Homer is a city located in the state of Alaska. It is two hundred and eighteen miles southwest of Anchorage. According to the 2010 Census, the population is 5,003. Long known as The “Halibut Fishing Capital of the World.” Homer is also nicknamed “the end of the road,” and more recently, “the cosmic hamlet by the sea.”
It like every town in the United States expects to take care inhouse all its local business, not have the world intrude nor powerful groups descend to overrule the rights of local residents. Local governance is the ground floor of governing. Those who live in the community should and according to the constitution are granted certain rights through their state and the country to live, work, and enjoy the rights they vote upon. Not have any outsiders come in and force different than the residents want to see happen especially if those citizens follow the law and decide they are no longer happy with those currently in governing positions.
This is the very heart and essence of our country. So why has the ACLU flexed its muscle by deciding to insert their opinions and claws into a tiny village or town? Probably because what they can get done on a grassroots level will eventually cow most small towns into submission and then they can use this to springboard up the chain of government to take over the rest of the country.
May 18, 2017
City council recall, Homer, Alaska (2017)
Homer City Council members Donna Aderhold, David Lewis, and Catriona Reynolds face a recall election on June 13, 2017. Michael Fell submitted a recall application to City Clerk Jo Johnson that cited their opposition to the Dakota Access Pipeline and their support for sanctuary policies. The American Civil Liberties Union (ACLU) of Alaska filed a lawsuit on behalf of the council members seeking to halt the recall, which is discussed here.

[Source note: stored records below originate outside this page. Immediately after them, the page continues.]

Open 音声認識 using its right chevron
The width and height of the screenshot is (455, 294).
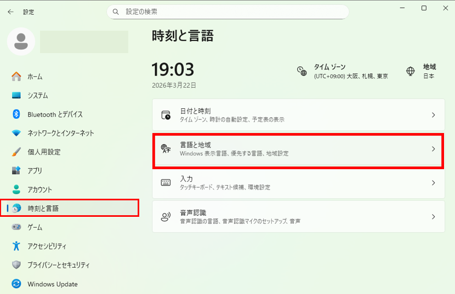(x=433, y=217)
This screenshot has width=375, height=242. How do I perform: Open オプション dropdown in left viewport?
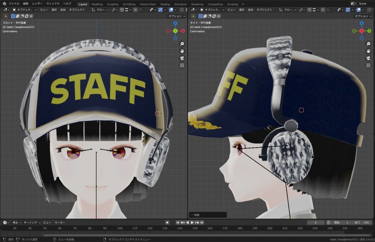click(177, 16)
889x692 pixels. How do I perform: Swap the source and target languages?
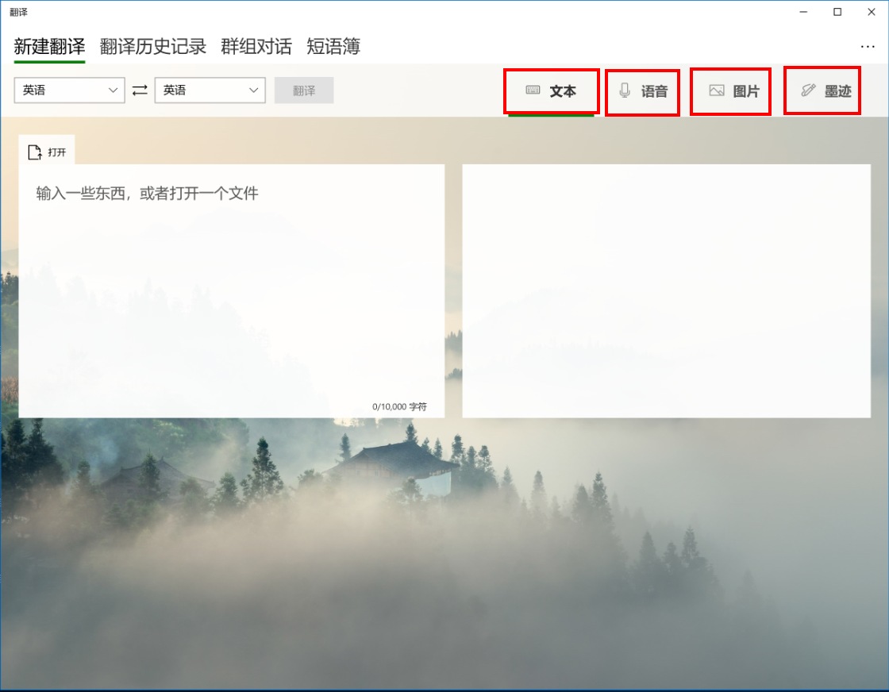[x=140, y=90]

Fell and other members of a local group called Heartbeat of Homer claimed misconduct in office and a lack of fitness for office by the three council members in his recall application. He cited two resolutions pursued by the city council as grounds for recall in the application. For one thing at stake is the Dakota Pipeline and the concerns of the Standing Rock Indian Tribe. For another, the mayor and a few members are wanting to declare “sanctuary city” status.
Attorney Stacey Stone, on behalf of Heartbeat of Homer, filed a motion to intervene in the case. The case was awaiting assignment to a judge as of May 17, 2017.
Heartbeat of Homer reported $2,462 in contributions and $2,462 in expenditures as of May 16, 2017. Homer Citizens Against the Recall reported $2,470.79 in contributions, $1,046.24 in expenditures, and $1,424.55 cash on hand as of May 15, 2017.
So basically now a stand-off between residents with opposing views that should be settled locally and within reasonable legal systems in the area has now been blown up into a bigger issue. Kinda reminds me of bringing an armored tank to a small fish fry.
It is bad enough that such a small town ends up divided and local problems have arisen but to have others step in can only tear the community apart more.
This sounds more like a squabble between a few on the playground versus the police force crashing in with guns at the ready in a Waco style issue.
The point here is not that there are valid reasons and issues because we are not living in the area or know the area intimately enough to speak; but, that a big city group has marched in and decided that they know best. This is not how things should be done.
This is only the latest of many issues where ACLU or some strong-arm high-powered group has plopped themselves square in the middle of the rights of a small town USA dispute. Small towns have neither the funds nor the strength to battle these “do-gooder” snobs or government agencies who are usurping their rights for local governance.